In Northern Mindanao, four children were among six persons killed by runaway floodwaters: Jaime Chan, three, in Gingoog City; CJ Lapuz, seven, in Magsaysay town; Kian Montecino, 10, in Opol town; and Renny Boy Cabido, in Cagayan de Oro City.
In Zamboanga del Norte, two children were first reported missing, and then eventually found dead. Local authorities in Sapang Dalaga, Misamis Occidental, also reported that a child believed to be between 8 and 12 years old had been found dead.
The floods struck Cagayan de Oro hard; major streets were flooded as the rains continued to pour, thousands of students and employees were stranded in schools and offices, and some 1,345 families had to be evacuated to safety. The city council declared a state of calamity. At its worst, the heavy rains and the flash floods brought back nightmarish memories of “Sendong,” which killed about 1,000 residents.
But Cagayan de Oro was not the only area seriously affected by the unusually heavy rains. Heavy floods were reported in many other places, including Naga in Cebu and Dumaguete City in Negros Oriental; landslides were reported in Cebu City and in Cagayan de Oro.

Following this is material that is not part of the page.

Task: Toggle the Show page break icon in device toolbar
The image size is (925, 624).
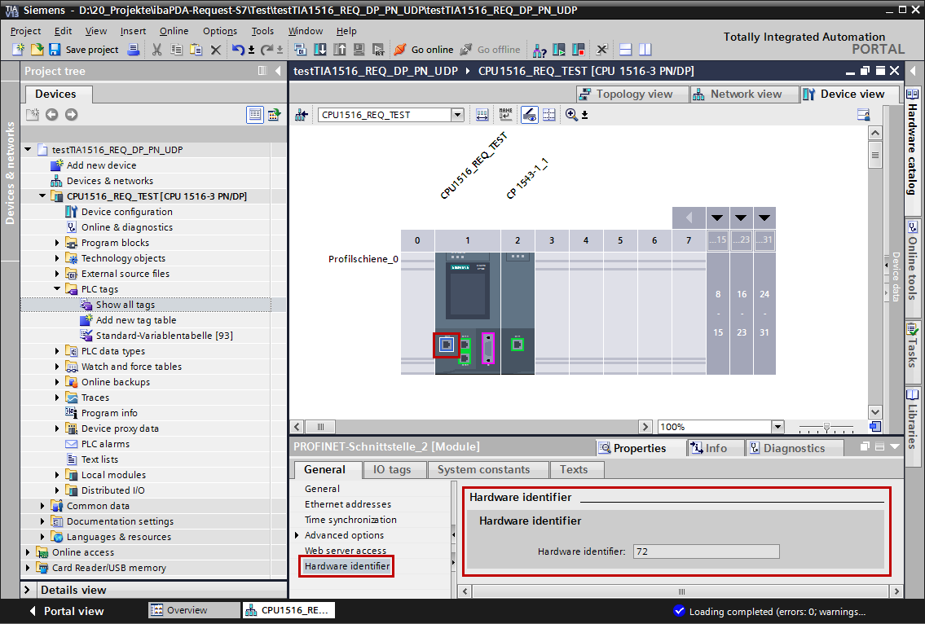Action: point(548,115)
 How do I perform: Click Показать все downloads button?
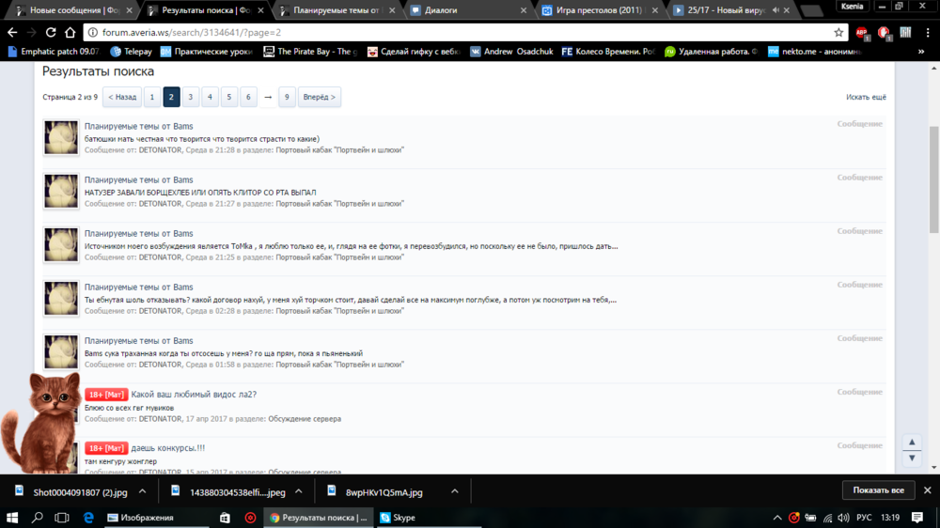pyautogui.click(x=878, y=490)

The casualty toll is much lower than that recorded in the wake of Sendong in 2011; that comes as a relief and is a good sign, that citizens are readier to heed warning signals and follow evacuation orders—and to help each other out. But it is also true that, unlike in the case of Sendong, the rains fell heavily during daytime; that meant that most residents in the affected areas were awake, and thus were able to secure themselves. In other words, it could have been worse.

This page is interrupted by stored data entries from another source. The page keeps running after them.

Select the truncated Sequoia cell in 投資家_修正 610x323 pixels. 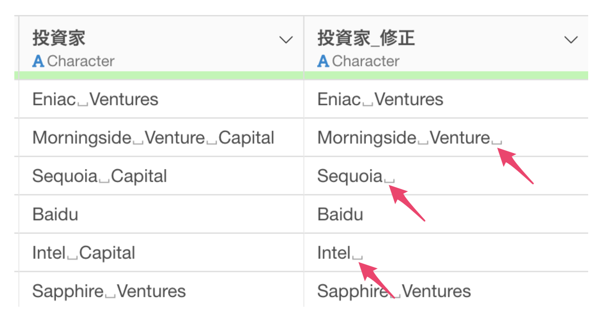[446, 176]
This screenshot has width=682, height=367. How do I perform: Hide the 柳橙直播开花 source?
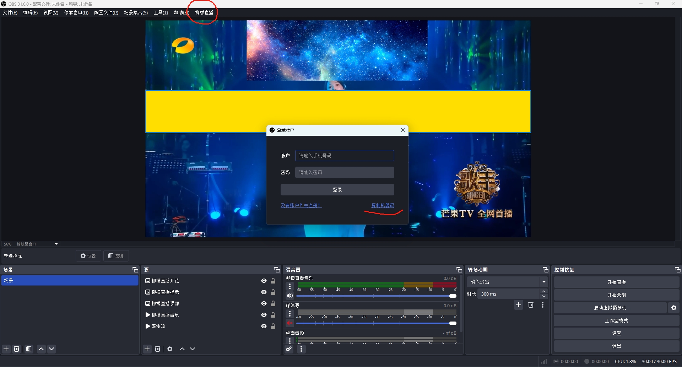coord(264,281)
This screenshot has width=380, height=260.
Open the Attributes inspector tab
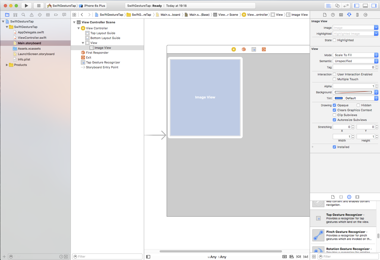tap(349, 15)
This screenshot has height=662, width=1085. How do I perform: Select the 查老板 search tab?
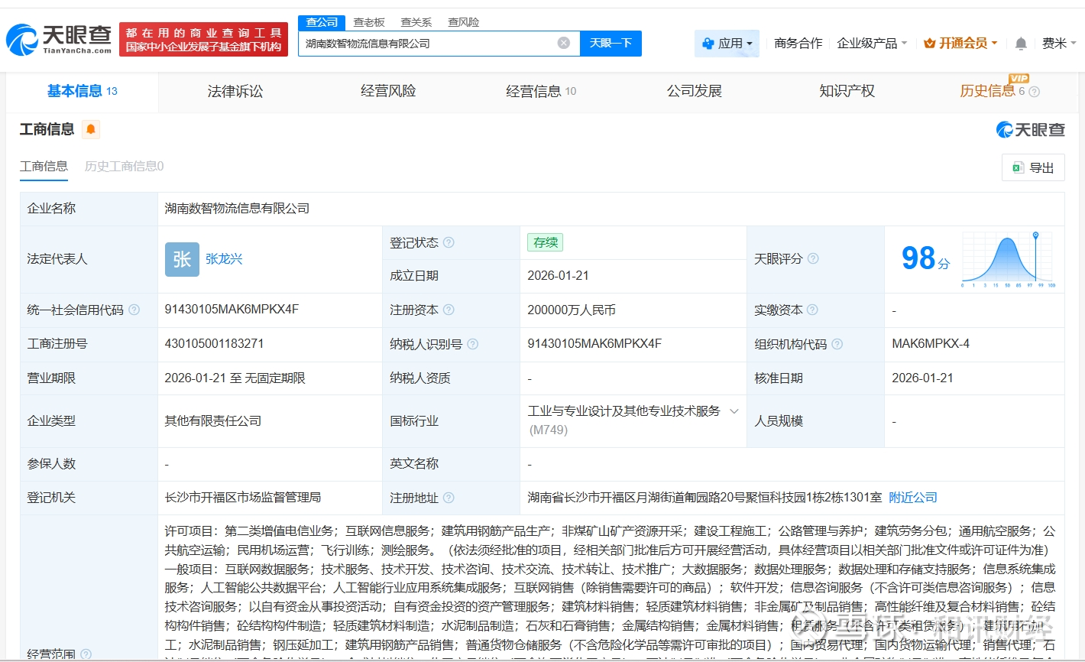[369, 22]
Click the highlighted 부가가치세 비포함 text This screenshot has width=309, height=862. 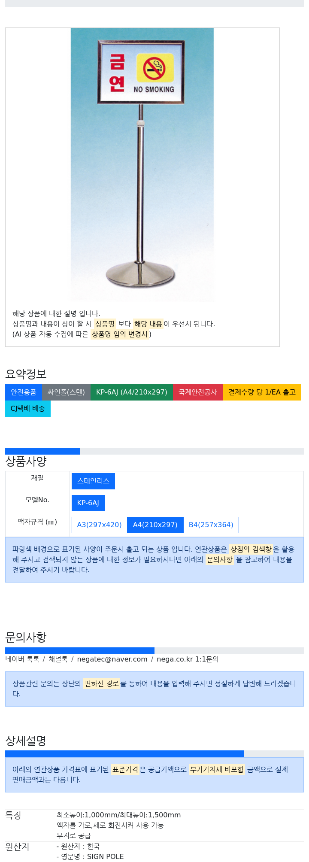point(217,770)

Both the national government and the local authorities responded to the crisis in the making with all necessary speed. The Army’s Fourth Infantry Division, based in Cagayan de Oro, fielded its trucks to bring food to the stranded and to evacuate residents. All told, the Armed Forces ferried residents to a total of 53 evacuation centers in Misamis Oriental. The Department of Social Welfare and Development was ready with its relief packs. The “government is doing everything to ensure that things go back to normal especially now that the weather is improving and [the] roads are again passable,” President Duterte’s spokesperson, Undersecretary Ernesto Abella, said in a statement.
The many official and volunteer networks, for identifying the crisis areas or rescuing the stranded or coordinating the collection of relief goods, also swung into action.
Preliminary fieldwork suggests that the public works improvements begun after Sendong, while not all complete, had a positive impact. The problem may have been with the drainage systems in the affected cities, likely the result of local economies thriving despite or rather because of the lack of adequate urban planning.
To be sure, the steady rains the preceding weekend, and then the downpour on Monday, did not spare the countryside, too. The oversaturated earth led to the landslides.
But when Sendong happened in 2011, the unusually high amount of rainfall was said to be a rare occurrence, perhaps something that happens once every 20 years or so. This week’s misfortune proves that, in a time when the effects of global warming are increasingly being felt, we need to redefine, not only what we mean by acceptable levels of risk, but also what we mean by unusual or extraordinary weather events.
In 2009, “Ondoy” struck Metro Manila and other parts of Luzon. That was supposed to be a once-in-a-hundred-years event. Three years later, flash floods of almost the same magnitude swamped the capital region again. The weather is telling us something.